§ WORK ORDER
Everything in the records should be repeated exactly, down to the last character.

§ TASK MATERIAL
↓↓↓

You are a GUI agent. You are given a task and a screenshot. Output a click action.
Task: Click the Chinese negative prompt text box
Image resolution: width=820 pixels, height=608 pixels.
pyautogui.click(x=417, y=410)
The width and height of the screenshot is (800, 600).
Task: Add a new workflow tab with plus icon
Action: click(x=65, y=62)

↑↑↑

§ PROBLEM SOLUTION
You are a GUI agent. You are given a task and a screenshot. Output a click action.
Task: Click the Chinese negative prompt text box
Image resolution: width=820 pixels, height=608 pixels.
pyautogui.click(x=417, y=410)
The width and height of the screenshot is (800, 600).
Task: Add a new workflow tab with plus icon
Action: click(x=65, y=62)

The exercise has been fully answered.